- MATERIAŁ DO ĆWICZENIA
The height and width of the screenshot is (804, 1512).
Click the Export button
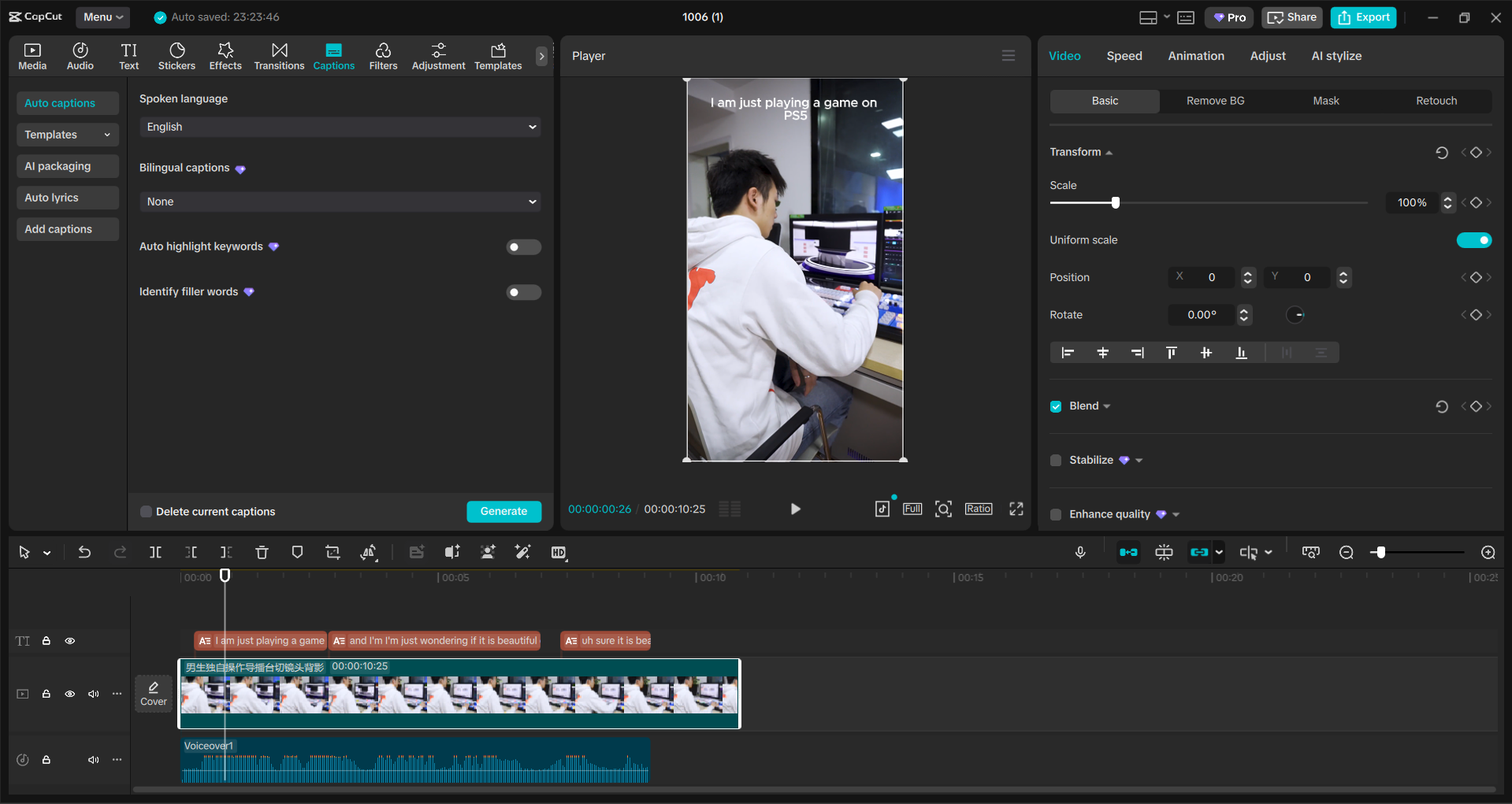[1362, 17]
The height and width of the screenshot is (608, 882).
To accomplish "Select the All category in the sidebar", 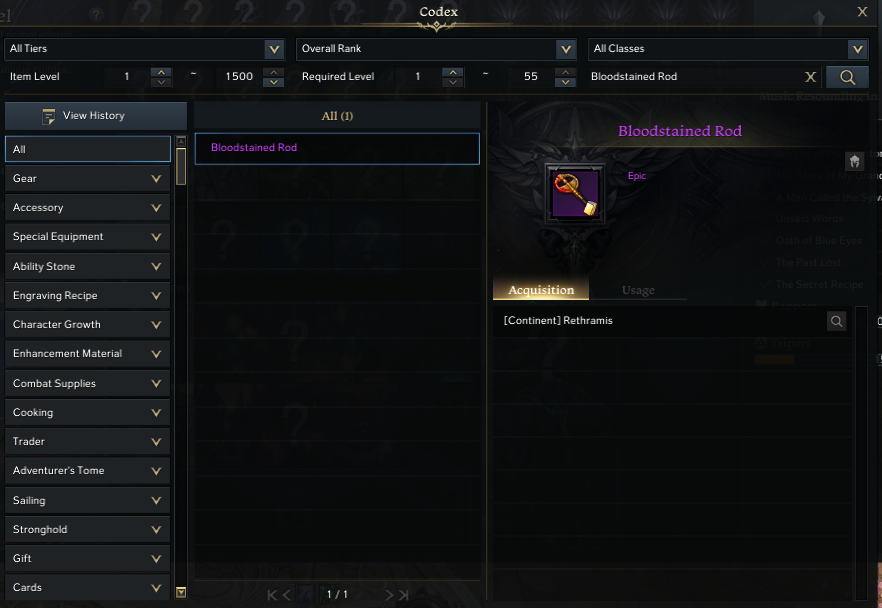I will coord(88,149).
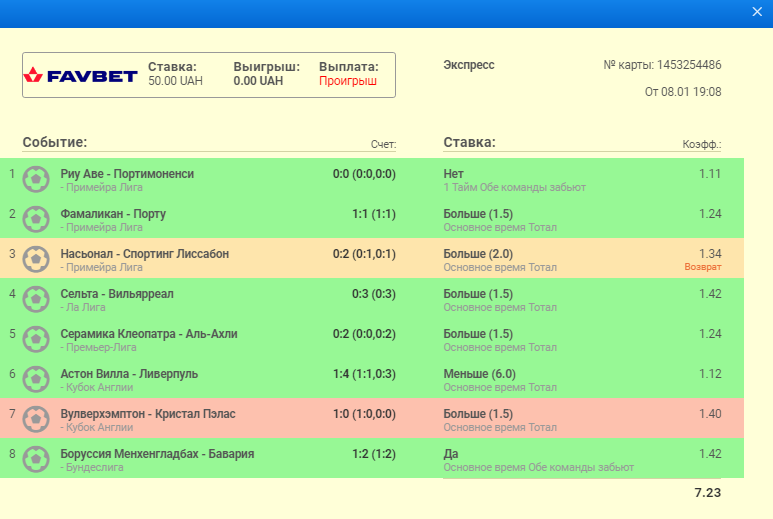Click the soccer ball icon for Риу Аве match
The height and width of the screenshot is (519, 773).
(37, 179)
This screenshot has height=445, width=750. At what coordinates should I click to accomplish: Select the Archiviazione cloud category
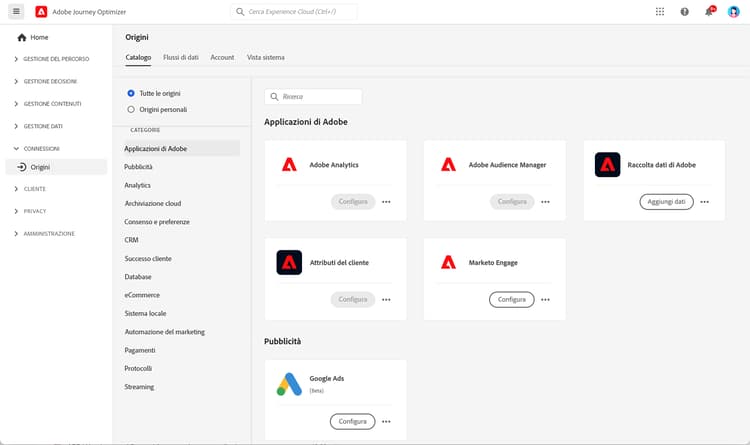pyautogui.click(x=153, y=203)
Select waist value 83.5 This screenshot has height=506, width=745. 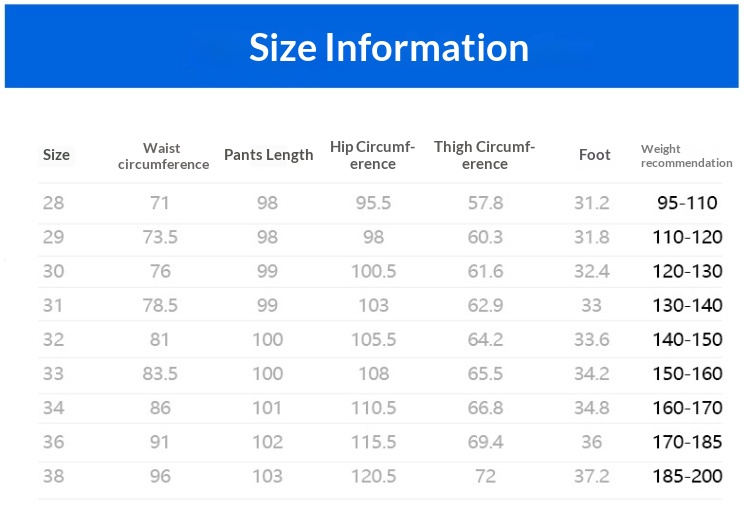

- ZADANIE
Przenieś do odpowiedzi wszystko od wiersza zawierającego „This screenshot has height=445, width=750.” aż do końca materiału, niczego nie opuszczając, i przesuń przy tym o 74 każdą współrzędną w odpowiedziach. Obrazy pomiń.

- WYNIK ZADANIA
This screenshot has height=445, width=750. At what coordinates should I click to accomplish: Select the Archiviazione cloud category
pyautogui.click(x=227, y=277)
Select waist value 83.5 This screenshot has height=506, width=745. 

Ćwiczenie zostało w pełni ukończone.